╔══

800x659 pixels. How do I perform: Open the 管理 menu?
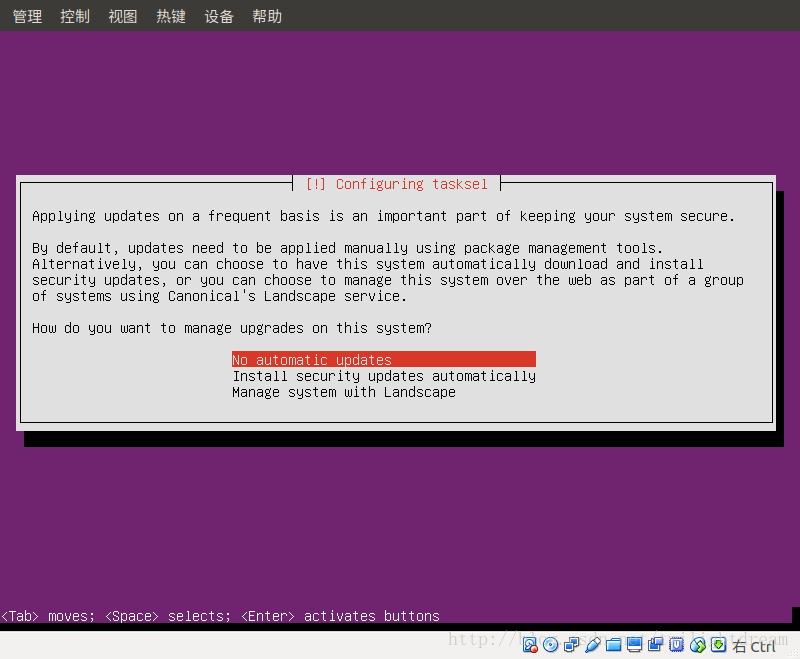[26, 15]
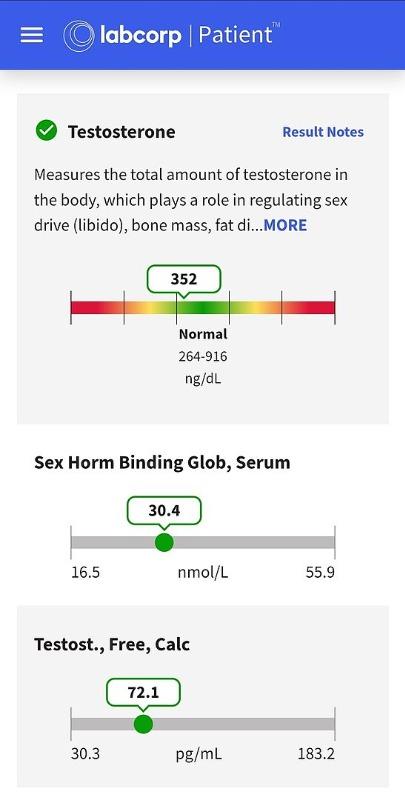
Task: Tap the Normal 264-916 ng/dL range label
Action: (203, 357)
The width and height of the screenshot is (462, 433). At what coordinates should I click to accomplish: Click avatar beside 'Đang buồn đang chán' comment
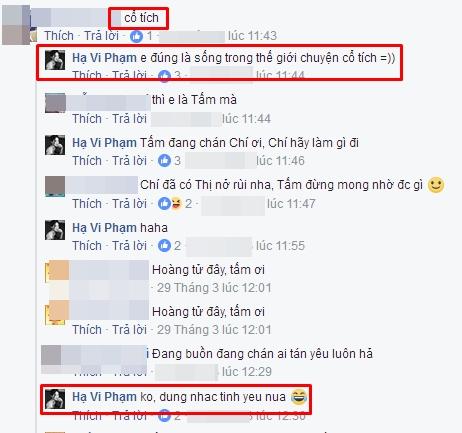pos(51,355)
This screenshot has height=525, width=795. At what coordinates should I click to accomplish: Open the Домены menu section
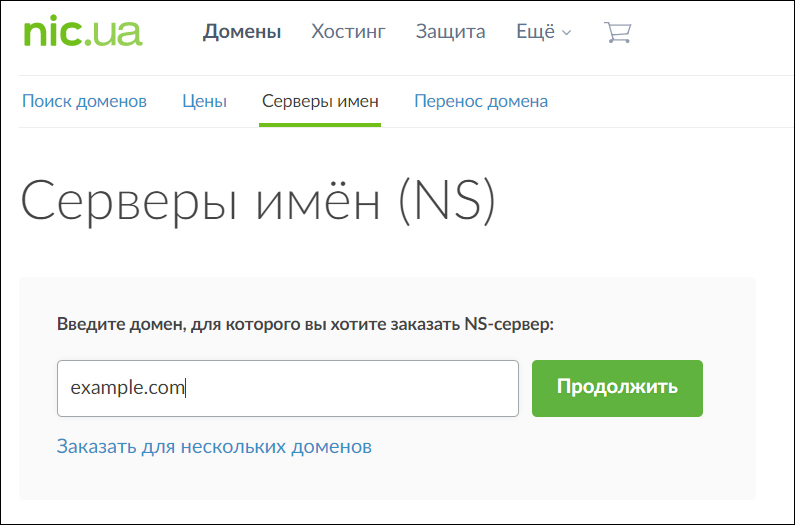[x=242, y=32]
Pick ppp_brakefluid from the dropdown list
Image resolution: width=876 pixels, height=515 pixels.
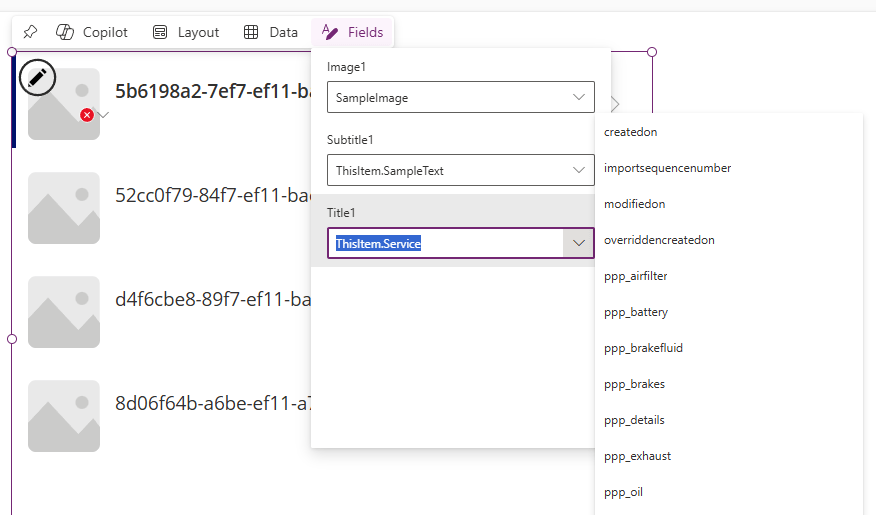coord(643,348)
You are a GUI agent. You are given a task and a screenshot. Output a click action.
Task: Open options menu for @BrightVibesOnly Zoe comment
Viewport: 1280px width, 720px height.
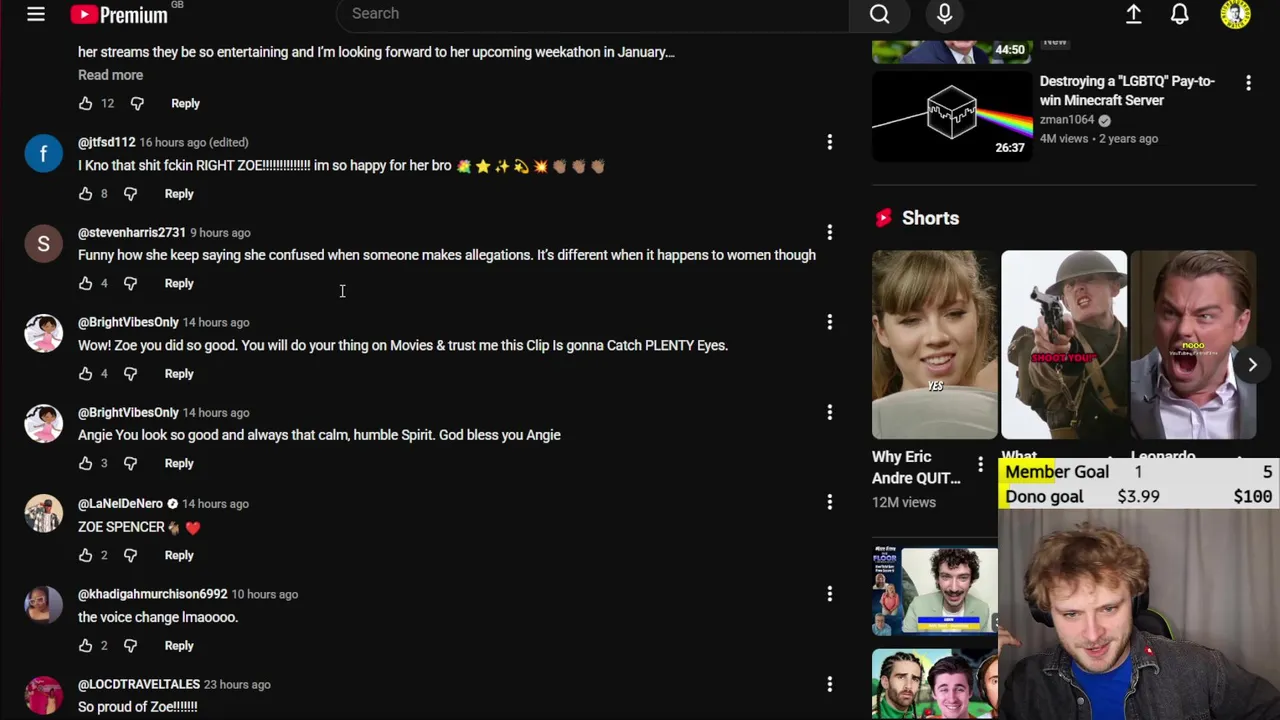click(829, 322)
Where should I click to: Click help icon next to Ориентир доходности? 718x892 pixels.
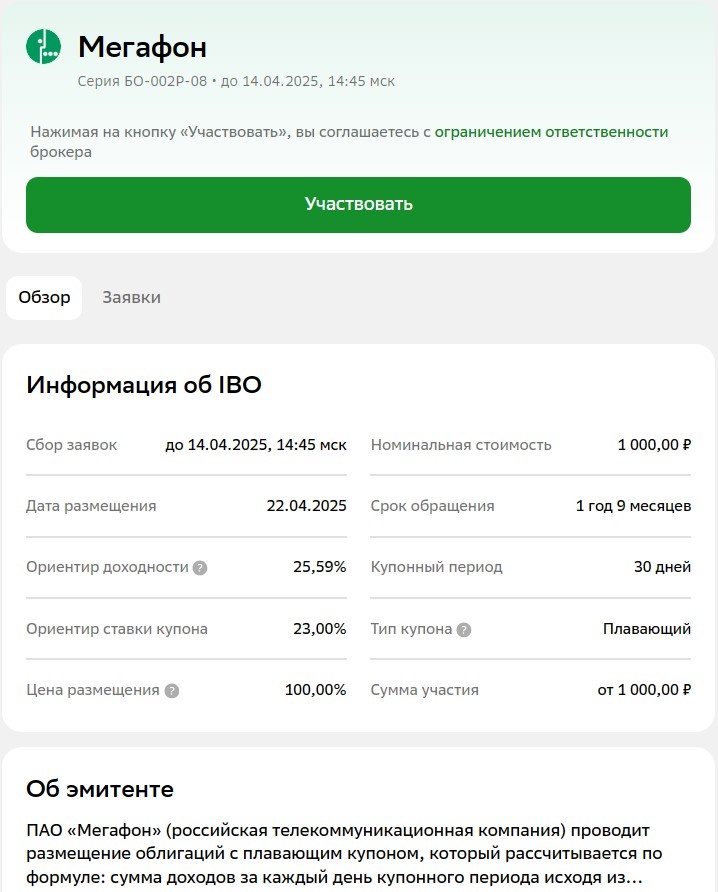click(x=200, y=568)
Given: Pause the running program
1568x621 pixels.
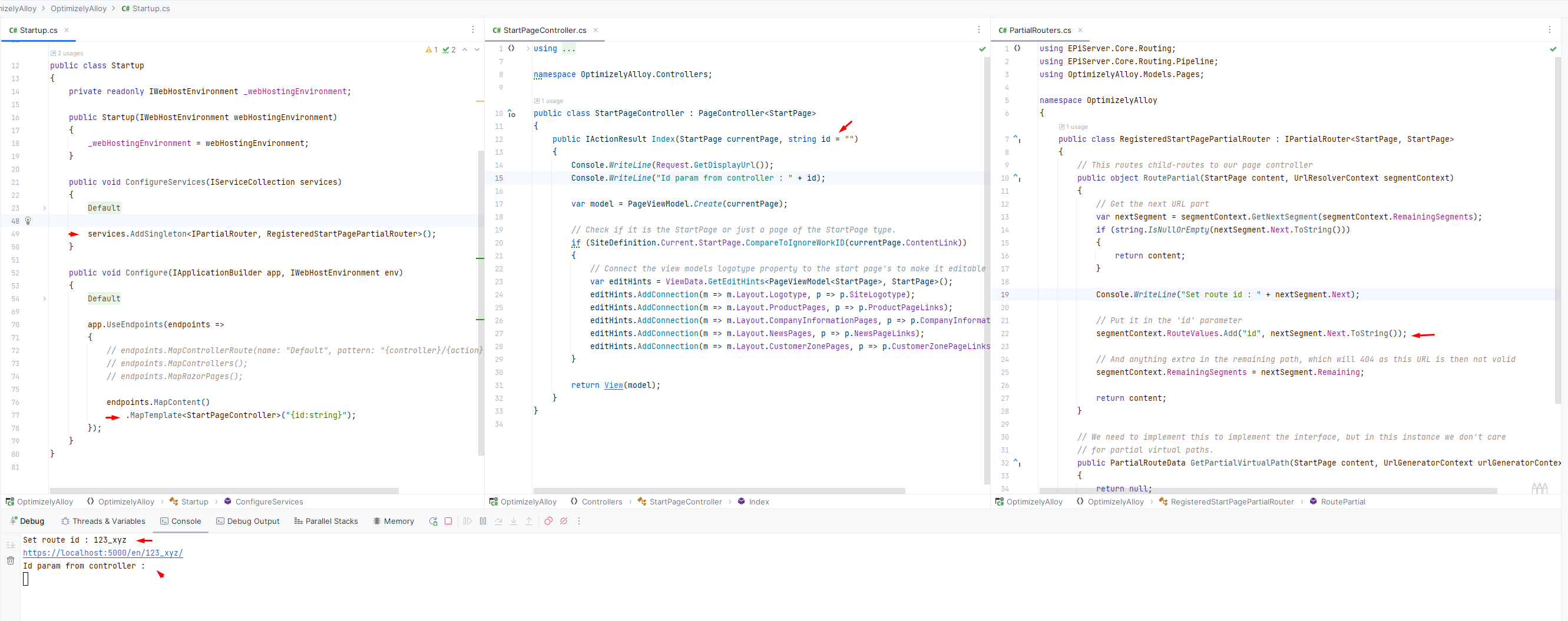Looking at the screenshot, I should [x=482, y=522].
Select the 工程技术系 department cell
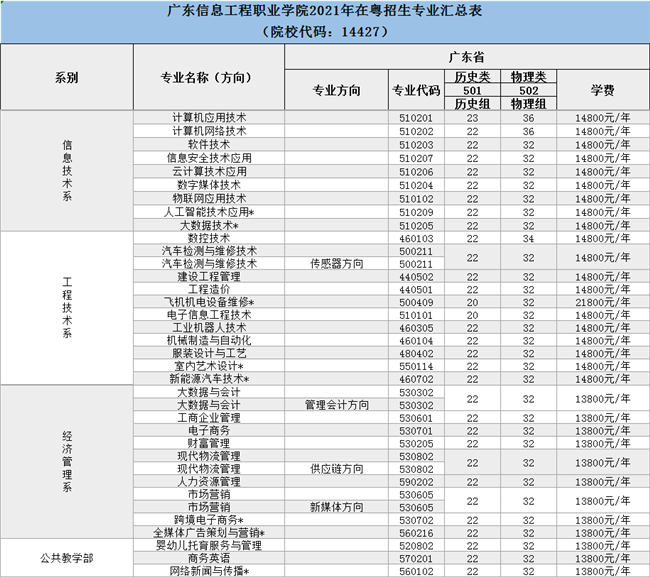This screenshot has width=650, height=577. (66, 307)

╚══

**GOAL OF THE EXERCISE**
Copy the listing above word for word, leaving out the pictures.

**FULL SOLUTION**
800x659 pixels. How do I perform: Open the 管理 menu?
[26, 15]
Task: Tap the Normal 264-916 ng/dL range label
Action: (203, 357)
The width and height of the screenshot is (462, 433). At what coordinates should I click to accomplish: Click avatar beside 'Đang buồn đang chán' comment
pos(51,355)
This screenshot has height=525, width=795. At what coordinates should I click to accomplish: Open the Домены menu section
[x=242, y=32]
Pick ppp_brakefluid from the dropdown list
Image resolution: width=876 pixels, height=515 pixels.
coord(643,348)
You are a GUI agent. You are given a task and a screenshot. Output a click action.
Task: Open options menu for @BrightVibesOnly Zoe comment
Viewport: 1280px width, 720px height.
click(829, 322)
Where should I click to: Click help icon next to Ориентир доходности? 718x892 pixels.
click(x=200, y=568)
Given: Pause the running program
1568x621 pixels.
Looking at the screenshot, I should [x=482, y=522].
Select the 工程技术系 department cell
This screenshot has width=650, height=577. (66, 307)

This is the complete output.